=== ACTION ITEM ===
Write each entry out again exactly, with nothing omitted.

Stored data entries:
__________

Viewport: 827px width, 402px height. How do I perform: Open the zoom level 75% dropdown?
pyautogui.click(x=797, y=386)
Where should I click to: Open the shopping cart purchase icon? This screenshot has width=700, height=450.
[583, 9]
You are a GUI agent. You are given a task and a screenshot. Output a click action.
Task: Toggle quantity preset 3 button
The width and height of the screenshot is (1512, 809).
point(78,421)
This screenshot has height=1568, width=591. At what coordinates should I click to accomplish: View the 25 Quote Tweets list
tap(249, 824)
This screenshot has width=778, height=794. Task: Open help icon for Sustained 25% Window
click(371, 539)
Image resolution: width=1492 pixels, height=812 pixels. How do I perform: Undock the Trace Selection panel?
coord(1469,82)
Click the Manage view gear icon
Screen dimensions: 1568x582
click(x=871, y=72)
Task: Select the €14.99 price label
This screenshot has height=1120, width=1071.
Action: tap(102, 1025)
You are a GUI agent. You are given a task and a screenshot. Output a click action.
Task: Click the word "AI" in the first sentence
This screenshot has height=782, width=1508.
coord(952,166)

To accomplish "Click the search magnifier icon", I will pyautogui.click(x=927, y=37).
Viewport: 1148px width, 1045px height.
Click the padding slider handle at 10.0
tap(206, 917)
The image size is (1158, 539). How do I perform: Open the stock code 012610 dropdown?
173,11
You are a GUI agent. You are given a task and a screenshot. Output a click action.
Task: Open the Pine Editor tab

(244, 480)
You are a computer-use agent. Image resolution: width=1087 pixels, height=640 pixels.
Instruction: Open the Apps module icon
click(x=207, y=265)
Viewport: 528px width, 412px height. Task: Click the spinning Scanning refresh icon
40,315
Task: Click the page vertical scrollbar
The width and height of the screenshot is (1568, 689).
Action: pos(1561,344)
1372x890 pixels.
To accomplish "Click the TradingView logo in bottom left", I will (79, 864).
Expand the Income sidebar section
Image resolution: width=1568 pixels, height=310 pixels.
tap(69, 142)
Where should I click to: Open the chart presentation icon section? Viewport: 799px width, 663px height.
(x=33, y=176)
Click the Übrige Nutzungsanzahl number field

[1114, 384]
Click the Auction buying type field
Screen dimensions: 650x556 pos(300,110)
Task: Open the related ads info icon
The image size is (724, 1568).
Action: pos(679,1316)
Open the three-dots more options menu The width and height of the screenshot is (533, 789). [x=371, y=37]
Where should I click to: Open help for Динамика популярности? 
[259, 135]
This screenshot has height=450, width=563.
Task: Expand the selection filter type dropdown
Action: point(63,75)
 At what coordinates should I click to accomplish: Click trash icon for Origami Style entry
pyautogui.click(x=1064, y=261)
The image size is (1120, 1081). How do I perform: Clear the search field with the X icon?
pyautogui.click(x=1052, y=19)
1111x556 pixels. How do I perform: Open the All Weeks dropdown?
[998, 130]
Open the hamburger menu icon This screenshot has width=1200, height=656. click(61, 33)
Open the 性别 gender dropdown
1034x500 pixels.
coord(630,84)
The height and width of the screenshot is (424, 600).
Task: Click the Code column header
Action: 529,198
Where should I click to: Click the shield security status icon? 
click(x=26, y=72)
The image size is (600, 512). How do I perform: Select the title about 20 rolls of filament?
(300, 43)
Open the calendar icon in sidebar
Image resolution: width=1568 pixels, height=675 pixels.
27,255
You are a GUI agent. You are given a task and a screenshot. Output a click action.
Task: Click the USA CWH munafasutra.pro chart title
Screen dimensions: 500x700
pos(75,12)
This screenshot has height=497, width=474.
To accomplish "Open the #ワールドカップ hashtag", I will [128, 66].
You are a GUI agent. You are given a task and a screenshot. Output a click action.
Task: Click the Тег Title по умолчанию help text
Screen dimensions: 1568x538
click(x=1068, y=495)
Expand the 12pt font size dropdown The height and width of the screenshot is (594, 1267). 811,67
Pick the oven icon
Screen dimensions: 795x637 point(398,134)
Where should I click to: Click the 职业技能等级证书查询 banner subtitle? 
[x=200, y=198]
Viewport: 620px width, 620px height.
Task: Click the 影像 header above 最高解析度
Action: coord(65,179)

__________

=== OUTPUT FOR THIS TASK ===
Viewport: 827px width, 402px height. How do I perform: Open the zoom level 75% dropdown?
pyautogui.click(x=797, y=386)
Where should I click to: Open the shopping cart purchase icon? This screenshot has width=700, height=450.
[583, 9]
You are a GUI agent. You are given a task and a screenshot. Output a click action.
Task: Toggle quantity preset 3 button
The width and height of the screenshot is (1512, 809).
point(78,421)
This screenshot has height=1568, width=591. At what coordinates should I click to accomplish: View the 25 Quote Tweets list
tap(249, 824)
This screenshot has width=778, height=794. Task: Open help icon for Sustained 25% Window
click(371, 539)
Image resolution: width=1492 pixels, height=812 pixels. How do I perform: Undock the Trace Selection panel?
coord(1469,82)
Click the Manage view gear icon
Screen dimensions: 1568x582
click(x=871, y=72)
Task: Select the €14.99 price label
This screenshot has height=1120, width=1071.
Action: tap(102, 1025)
You are a GUI agent. You are given a task and a screenshot. Output a click action.
Task: Click the word "AI" in the first sentence
This screenshot has height=782, width=1508.
coord(952,166)

To accomplish "Click the search magnifier icon", I will pyautogui.click(x=927, y=37).
Viewport: 1148px width, 1045px height.
Click the padding slider handle at 10.0
tap(206, 917)
The image size is (1158, 539). How do I perform: Open the stock code 012610 dropdown?
173,11
You are a GUI agent. You are given a task and a screenshot. Output a click action.
Task: Open the Pine Editor tab

(244, 480)
You are a computer-use agent. Image resolution: width=1087 pixels, height=640 pixels.
Instruction: Open the Apps module icon
click(x=207, y=265)
Viewport: 528px width, 412px height. Task: Click the spinning Scanning refresh icon
40,315
Task: Click the page vertical scrollbar
The width and height of the screenshot is (1568, 689).
Action: pos(1561,344)
1372x890 pixels.
To accomplish "Click the TradingView logo in bottom left", I will (79, 864).
Expand the Income sidebar section
Image resolution: width=1568 pixels, height=310 pixels.
tap(69, 142)
Where should I click to: Open the chart presentation icon section? Viewport: 799px width, 663px height.
(x=33, y=176)
Click the Übrige Nutzungsanzahl number field

[1114, 384]
Click the Auction buying type field
Screen dimensions: 650x556 pos(300,110)
Task: Open the related ads info icon
The image size is (724, 1568).
Action: pos(679,1316)
Open the three-dots more options menu The width and height of the screenshot is (533, 789). [x=371, y=37]
Where should I click to: Open help for Динамика популярности? 
[259, 135]
This screenshot has height=450, width=563.
Task: Expand the selection filter type dropdown
Action: point(63,75)
 At what coordinates should I click to accomplish: Click trash icon for Origami Style entry
pyautogui.click(x=1064, y=261)
The image size is (1120, 1081). How do I perform: Clear the search field with the X icon?
pyautogui.click(x=1052, y=19)
1111x556 pixels. How do I perform: Open the All Weeks dropdown?
[998, 130]
Open the hamburger menu icon This screenshot has width=1200, height=656. click(61, 33)
Open the 性别 gender dropdown
1034x500 pixels.
coord(630,84)
The height and width of the screenshot is (424, 600).
Task: Click the Code column header
Action: 529,198
Where should I click to: Click the shield security status icon? 
click(x=26, y=72)
The image size is (600, 512). How do I perform: Select the title about 20 rolls of filament?
(300, 43)
Open the calendar icon in sidebar
Image resolution: width=1568 pixels, height=675 pixels.
27,255
You are a GUI agent. You are given a task and a screenshot. Output a click action.
Task: Click the USA CWH munafasutra.pro chart title
Screen dimensions: 500x700
pos(75,12)
This screenshot has height=497, width=474.
To accomplish "Open the #ワールドカップ hashtag", I will [128, 66].
You are a GUI agent. You are given a task and a screenshot. Output a click action.
Task: Click the Тег Title по умолчанию help text
Screen dimensions: 1568x538
click(x=1068, y=495)
Expand the 12pt font size dropdown The height and width of the screenshot is (594, 1267). 811,67
Pick the oven icon
Screen dimensions: 795x637 point(398,134)
Where should I click to: Click the 职业技能等级证书查询 banner subtitle? 
[x=200, y=198]
Viewport: 620px width, 620px height.
Task: Click the 影像 header above 最高解析度
Action: coord(65,179)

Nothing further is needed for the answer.